A sentence of home detention handed down to a comedian for indecently assaulting his 4-year-old daughter was excessive because it would cost him his career, his lawyer has told a court.
The comedian, whose name is suppressed to protect the identity of his daughter, is appealing against the eight months' home detention he received in Auckland District Court in July following a judicial review.
Outrage followed his discharge when he was sentenced in September last year, prompting the High Court review.
Sentencing Judge Mark Perkins said in July that the revised sentence would reflect the man's "culpability and criminality".
The man had arrived home drunk from a work Christmas party and fell asleep with his partner in their bed. His daughter later got into bed with them.
He pulled down her underwear and nappy and then kissed her body several times. When his partner woke, he said he thought it was her he had kissed.
Yesterday the man's lawyer, Marie Dyhrberg, told the Appeal Court his sentence was out of proportion because it would cost his career.
The offence was fleeting, there was no sexual connection and the offence was not premeditated.
There was no chance of the man reoffending.
"The judge erred in disregarding these factors," Ms Dyhrberg said.
She also said Judge Perkins' starting point for punishment was set too high, so once he came to do the "balancing exercise, he's out of kilter".
"The judge ought to have found that a discharge without conviction was appropriate." She said community work could be more appropriate.
But Crown prosecutor Lisa Preston said Judge Perkins did not err in assessing the man's offending as grave.
She said aggravating factors were that the little girl was his daughter and she was very young.
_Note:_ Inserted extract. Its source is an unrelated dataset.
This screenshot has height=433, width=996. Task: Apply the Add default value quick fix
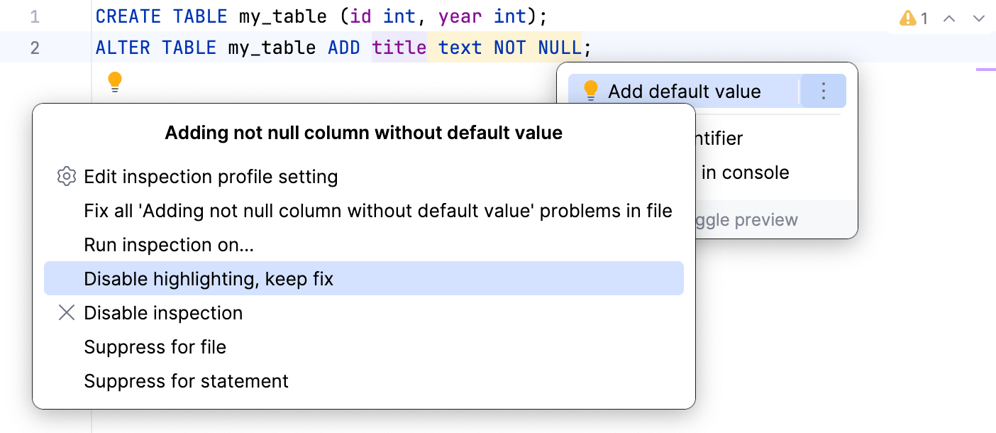tap(684, 91)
"There was also removal of two layers of clothes (from the girl)."
The man had also taken off his boxer shorts, Ms Preston said.
She said there was no certainty that his career would be over if he was convicted and sentenced.
She compared his case with television broadcaster and radio announcer Tony Veitch. In 2009 he pleaded guilty to assaulting his partner but was later re-employed in the media.
There was a difference in this case, in that the man had been granted permanent name suppression and his name would not be linked with a crime in the future.
The Court of Appeal's decision reserved. The comedian has not been serving home detention while the matter is back before the court.